Is there a housing bubble that’s about to burst in Australia?

IT’S the question all Aussie homeowners are asking: is there a housing bubble?

  It’s no secret that Australia has some of the most unaffordable housing in the world. The question is, are current prices unsustainable? And if the market is headed for correction, what will that mean for both current and future homeowners?   Housing bubble          


  A housing bubble doesn’t just mean high prices — prices can be high in response to basic supply and demand. Housing bubbles generally occur when speculators enter a market where demand is already high and attempt to profit through short-term buying and selling, further driving demand. The concern for Australia is if a sudden increase in housing supply — as state governments speed up land release and development approvals, for example — coincides with a drop in demand. Demand can be reduced by range of interconnected factors such as rising interest rates or more restrictive lending practices. Whatever the reason, when supply suddenly outstrips demand, prices drop sharply and the bubble pops.  

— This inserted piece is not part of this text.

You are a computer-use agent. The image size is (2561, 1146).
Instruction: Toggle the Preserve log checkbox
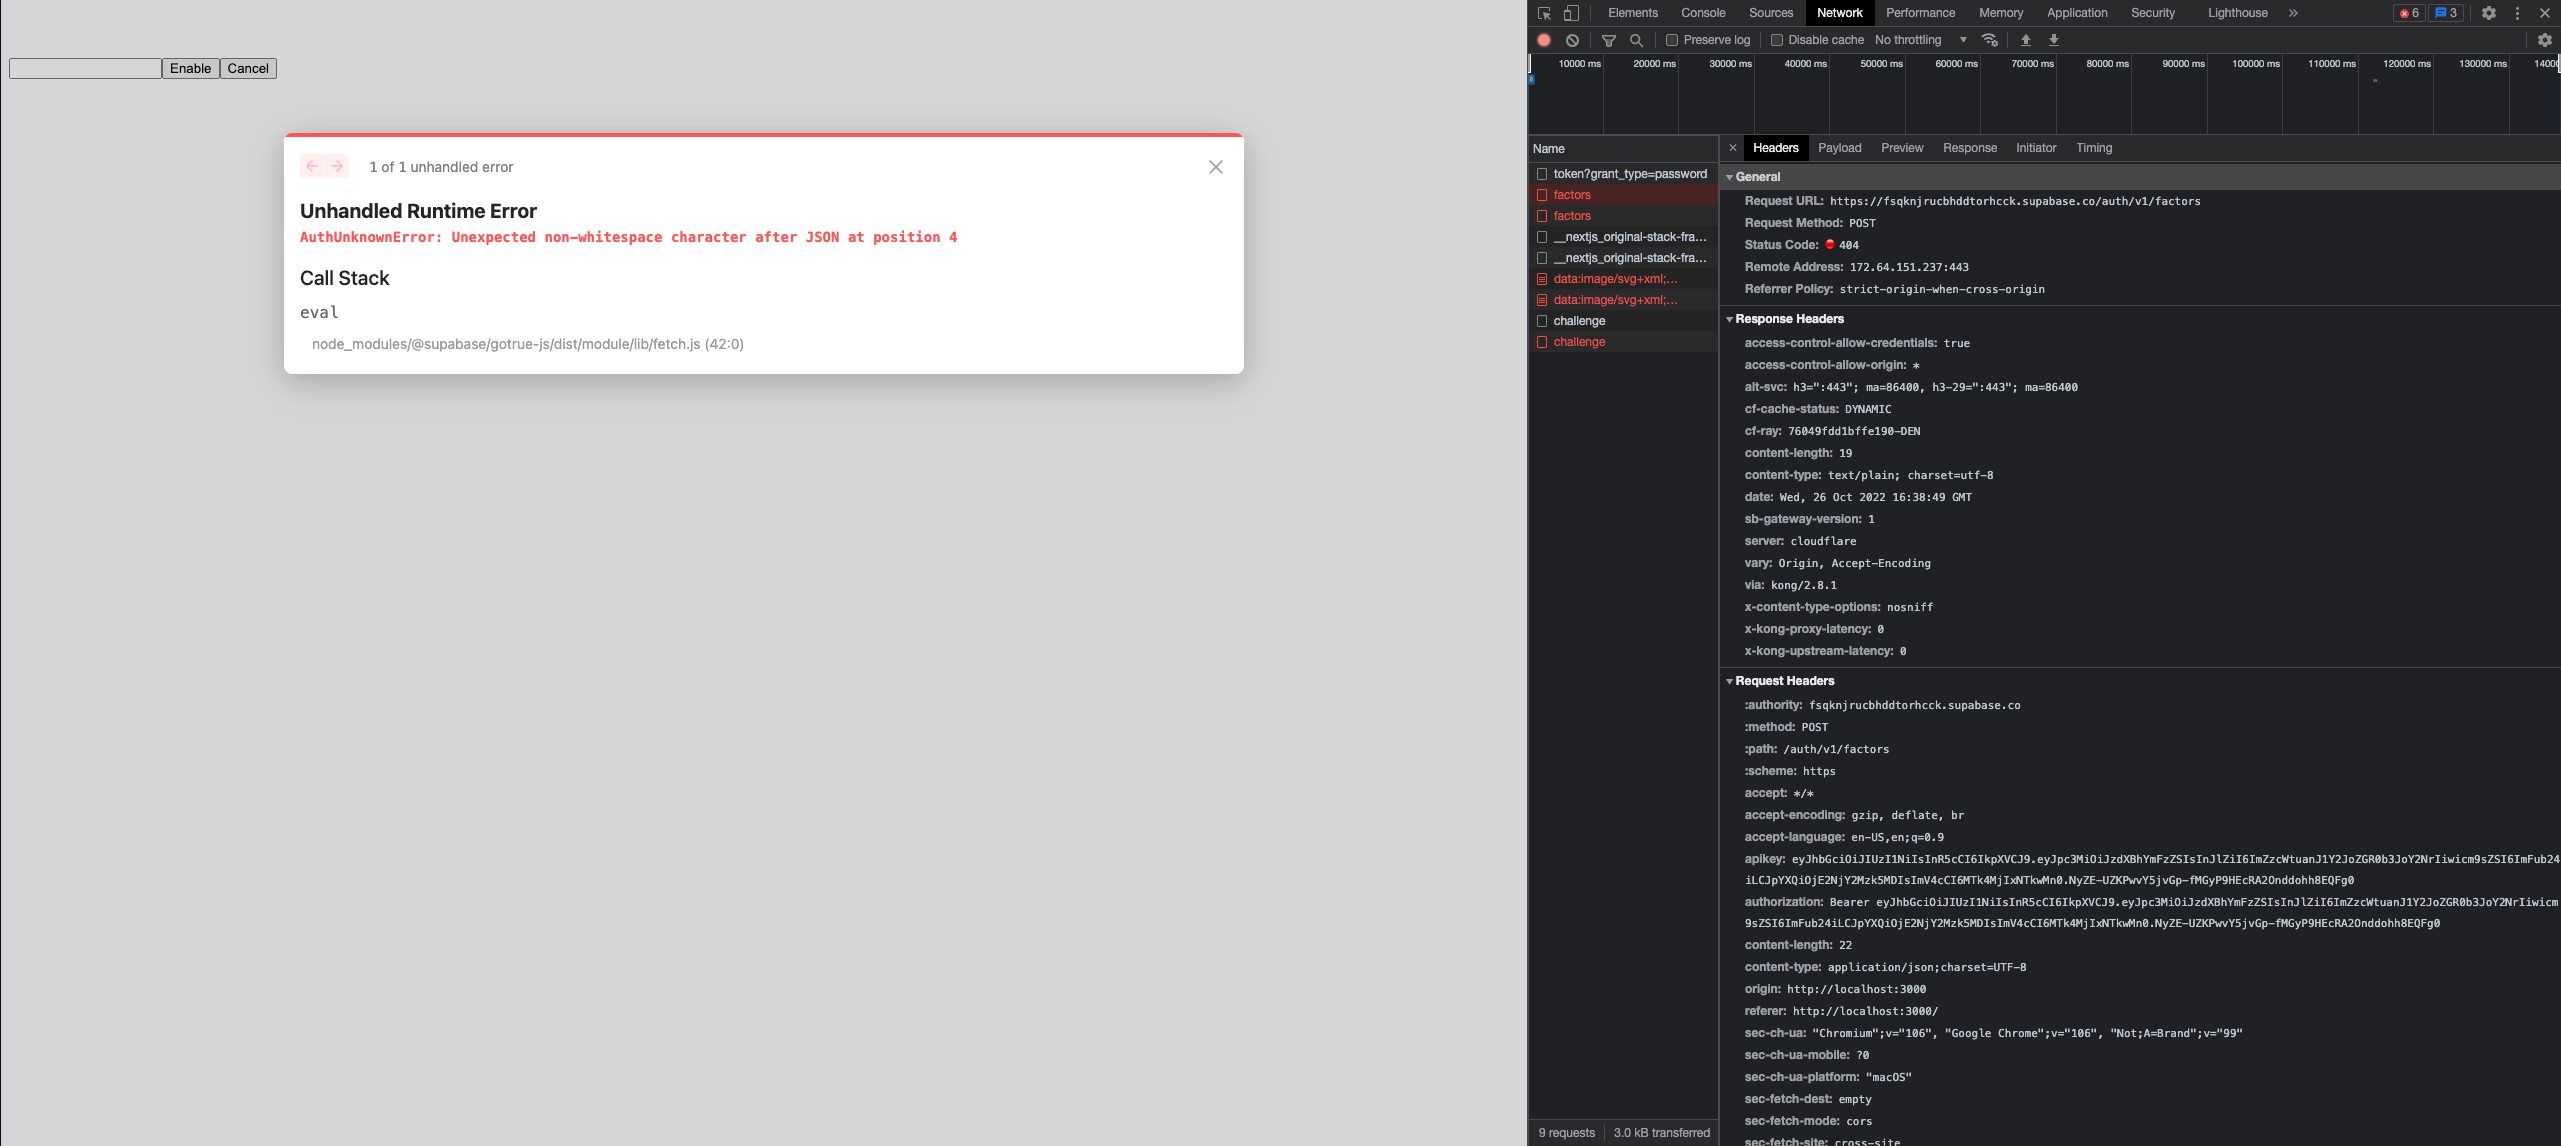click(1673, 39)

  A recent study by US consultancy Demographia found Australia had some of the most unaffordable housing in the world, with the highest number of housing markets termed ‘severely unaffordable’ — that is, where the median house price exceeds five times the annual median household income. According to RP Data, house prices have risen by more than 16 per cent in Sydney over the past year, and almost 11 per cent across all the capital cities combined. The current median house price in Sydney now sits at $700,000, $532,000 in Melbourne and $469,000 in Brisbane. Strong, and in some cases double-digit price growth, over the past decade in Australia’s capital cities has raised concerns from some economists. Figures released from the Australian Bureau of Statistics showed median monthly mortgage repayments increased by 38.5 per cent over the five years to 2011 to $1800, while in the same period, median weekly household income increased by only 20.2 per cent. According to the ABS, three in every 10 households are now suffering mortgage stress — defined as when a borrower pays more than 30 per cent of their gross income into mortgage repayments. Australian homeowners have a lot of skin in the game when it comes to the housing market. But experts are divided on whether we are in the midst of a price bubble.  


  The housing bubble debate kicked off again this week after minutes from the most recent board meeting of the Reserve Bank of Australia revealed bank officials have become increasingly worried about double-digit percentage increases in house prices in Sydney and Melbourne. The RBA noted there were “risks” associated with the spike in house prices in the major cities, and that the trend “warranted ongoing close observation”. “Members further observed that additional speculative demand could amplify the property price cycle and increase the potential for property prices to fall later,” the minutes said. Westpac chief economist Bill Evans said in a statement it was clear the RBA was “becoming significantly more concerned” about house prices. “This is the first time we have seen the Bank show genuine alarm at the recent lift in house prices,” he said. Demographia’s housing affordability study also sounded a dire warning, noting that “sooner or later, the inherent instability and unsustainability that characterises bubbles will lead to house price declines in Australia”. UBS global chief economist Larry Hatheway has also weighed in, telling Fairfax Media that unless the Australian dollar falls below 85 US cents, the Reserve Bank may have to resort to other measures besides changing interest rates to ease some of the “bubbly-like conditions” in the housing market.  


  Treasurer Joe Hockey has dismissed talk of a housing bubble as “lazy analysis”, blaming the rapid price increases on a shortage of supply. “It is just an easy mantra for international commentators and for analysts based overseas to say there’s a housing bubble emerging in Australia,” he said. “It is a rather lazy analysis because fundamentally we don’t have enough supply to meet demand.” Economics commentator Alan Kohler has also hosed down bubble talk, describing it as “overblown”. “Is there a bubble in Sydney that we should be worried about? Maybe,” he said. “But there’s a lot of demand, and the demand’s not going away. There is a lot being built, so yes, maybe apartment prices will come down, but really I think it’s all a bit overblown.” He added that high house prices were not necessarily a bad thing. “What the Reserve Bank was talking about is the wealth effect of high house prices, which is turning into consumption and therefore employment. “The real concern for the Reserve Bank in relation to housing is if there was a bubble and a crash, that might have a negative impact on consumption because of the negative wealth effect. The fact that house prices are high is a positive wealth effect, so it’s not necessarily a terrible thing that house prices are overvalued.”  


  David Rees, head of Australasian research at Jones Lang LaSalle, told AAP that although Australian housing was very expensive compared to much of the rest of the world, there was no housing bubble. A housing bubble is when prices move away from fundamentals, Dr Rees said, but in Australia’s case, prices were responding to fundamentals, like low interest rates, population growth and an undersupply of new housing. He said restrictive planning laws had created concerning affordability issues in the Sydney market. “If you make it difficult and expensive to produce houses through a range of policies and if you encourage people to live in a congested area, in other words, increase demand and reduce supply, then the market will do what it’s supposed to do, which is prices going up,” Dr Rees said. “There’s good reason to be concerned about [affordability] because it’s pretty tough getting into the Sydney housing market, especially if you’re a first-home buyer.”